Longannet Power Station

Located 2 miles (3 km) to the southeast of Kincardine in Fife, on the shores of the Firth of Forth, Longannet Power Station was a former 2304 megawatt coal-fired station, comprising four separate generating units. It was operational from 1970 until 2016, and for a time was the largest power station in Europe. Its 183m (600-foot) chimney was for a time the tallest free-standing structure in Scotland.

Longannet was identified as Scotland's leading source of pollution in a survey compiled by the Scottish Environment Protection Agency in 2003. In addition, ash is produced by the power station at the rate of up to 4350 tonnes per day, much collected to prevent it being expelled by the chimney to reduce environmental impacts. This is piped as a slurry to Preston Island (by Low Valleyfield), where it is deposited in artificial lagoons which were once salt pans. The level of ash is being built up and stabilised by landscaping as a means of reclaiming land from the Firth of Forth.

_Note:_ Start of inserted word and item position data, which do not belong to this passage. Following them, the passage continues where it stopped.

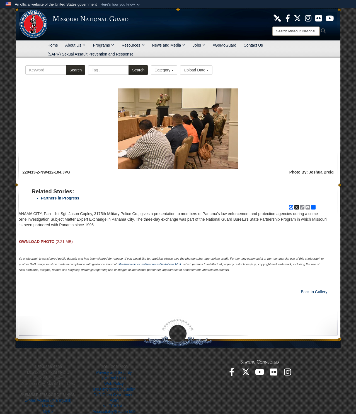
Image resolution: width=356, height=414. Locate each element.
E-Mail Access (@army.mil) (48, 400)
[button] (120, 4)
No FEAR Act (114, 406)
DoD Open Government (113, 395)
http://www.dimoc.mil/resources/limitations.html (149, 264)
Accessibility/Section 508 (114, 411)
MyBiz (48, 411)
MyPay (48, 406)
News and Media (168, 45)
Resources (133, 45)
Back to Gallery (314, 292)
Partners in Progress (60, 198)
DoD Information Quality (114, 389)
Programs (103, 45)
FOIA (114, 400)
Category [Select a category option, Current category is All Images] (164, 70)
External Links (114, 378)
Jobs (199, 45)
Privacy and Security (114, 372)
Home (53, 45)
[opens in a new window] (277, 18)
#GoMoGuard (224, 45)
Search (75, 70)
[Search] (296, 31)
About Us (75, 45)
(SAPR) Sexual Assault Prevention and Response (91, 54)
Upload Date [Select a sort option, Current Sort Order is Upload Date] (196, 70)
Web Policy (114, 383)
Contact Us (253, 45)
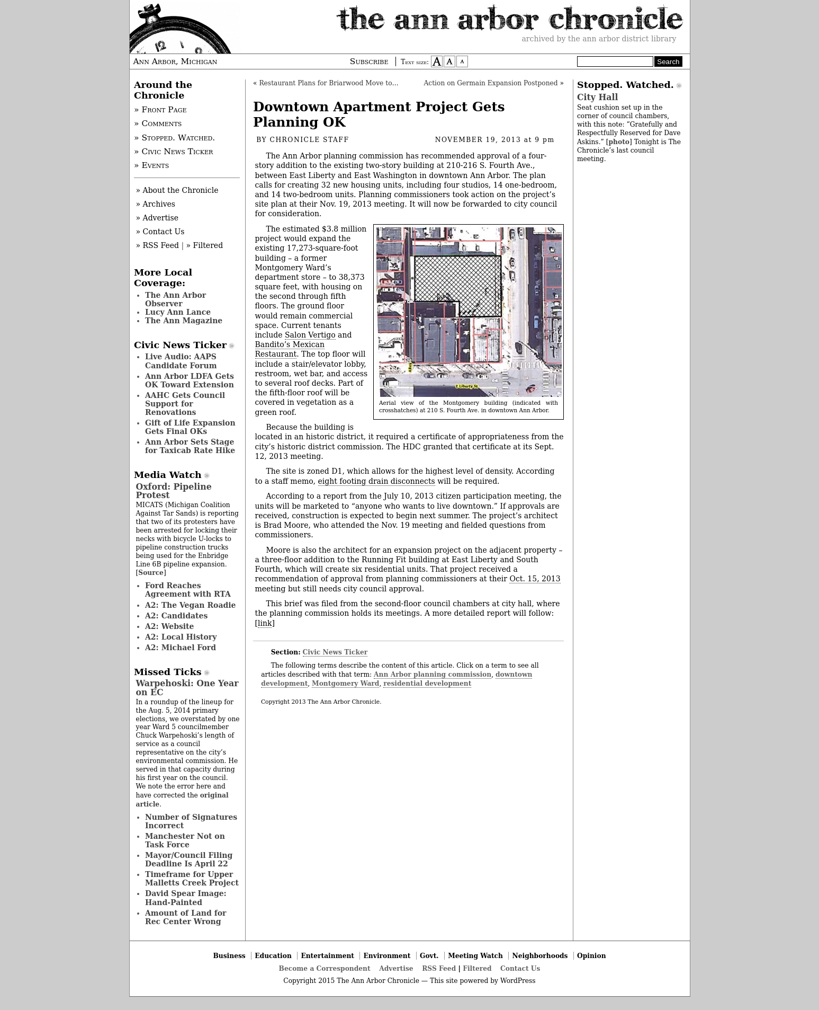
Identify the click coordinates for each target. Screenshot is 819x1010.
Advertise (396, 968)
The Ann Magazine (183, 320)
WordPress (518, 981)
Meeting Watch (475, 956)
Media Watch (168, 474)
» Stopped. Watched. (174, 138)
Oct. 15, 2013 (534, 578)
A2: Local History (181, 637)
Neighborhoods (540, 956)
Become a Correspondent (325, 968)
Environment (387, 956)
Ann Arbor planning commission (432, 674)
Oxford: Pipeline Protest (174, 491)
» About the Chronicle (177, 190)
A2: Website (169, 626)
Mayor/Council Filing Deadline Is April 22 (188, 859)
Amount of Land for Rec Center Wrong (185, 917)
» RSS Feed (157, 245)
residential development (427, 683)
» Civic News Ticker (173, 151)
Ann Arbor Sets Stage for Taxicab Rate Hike (190, 446)
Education (273, 956)
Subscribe (369, 61)
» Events (151, 165)
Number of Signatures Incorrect (191, 821)
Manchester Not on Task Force (185, 840)
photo (618, 142)
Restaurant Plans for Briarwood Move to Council (339, 83)
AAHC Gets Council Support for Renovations (185, 404)
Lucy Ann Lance (178, 312)
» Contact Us (160, 231)
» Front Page (160, 109)
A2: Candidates (176, 616)
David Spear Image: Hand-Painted (186, 897)
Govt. (429, 956)
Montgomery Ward (345, 683)
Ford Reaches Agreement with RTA (188, 589)
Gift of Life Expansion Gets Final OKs (190, 427)
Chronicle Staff (309, 140)
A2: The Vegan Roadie (190, 605)
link (265, 623)
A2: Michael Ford (180, 647)
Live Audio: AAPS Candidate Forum (181, 360)
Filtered (477, 968)
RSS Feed (439, 968)
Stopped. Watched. (625, 84)
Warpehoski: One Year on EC (187, 687)
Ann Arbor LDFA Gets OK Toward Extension (189, 380)
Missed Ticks (168, 672)
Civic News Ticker (335, 652)
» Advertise (157, 218)
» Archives (156, 204)
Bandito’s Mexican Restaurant (290, 349)
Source (151, 573)
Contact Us (520, 968)
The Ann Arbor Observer (175, 299)
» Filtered (204, 245)
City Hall (597, 97)
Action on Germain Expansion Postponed (490, 83)
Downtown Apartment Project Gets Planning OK (379, 114)
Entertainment (327, 956)
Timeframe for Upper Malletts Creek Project (192, 878)
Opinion (591, 956)
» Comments (158, 123)
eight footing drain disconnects (376, 481)
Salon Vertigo (310, 335)
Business (229, 956)
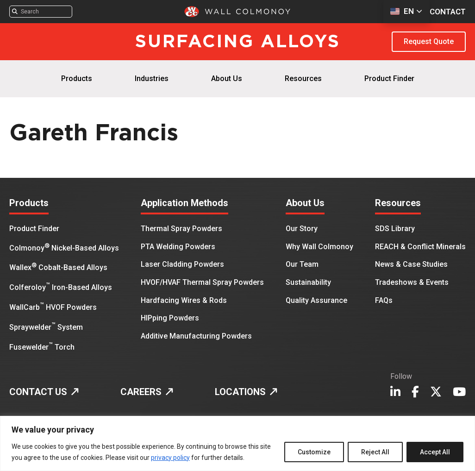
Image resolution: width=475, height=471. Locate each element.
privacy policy (170, 457)
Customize (314, 452)
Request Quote (429, 41)
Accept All (435, 452)
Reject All (375, 452)
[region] (237, 443)
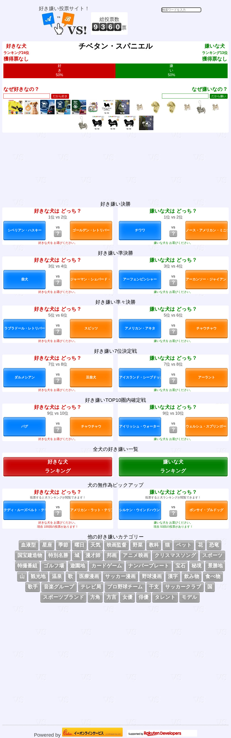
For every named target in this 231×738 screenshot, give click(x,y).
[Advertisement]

Longannet is run by Scottish Power, a privatised utility which now forms part of a multi-national energy group. The power station once took its coal directly by conveyor belt from the adjacent Longannet Colliery complex, the last deep coal mine in Scotland, until its closure in 2002. It is now fed with coal principally sourced from open-cast mines. The first carbon-capture unit attached a UK power station was commissioned here in 2009 to enable testing of this innovative technology, which is intended to help moderate climate change by storing the greenhouse gas carbon dioxide undergound.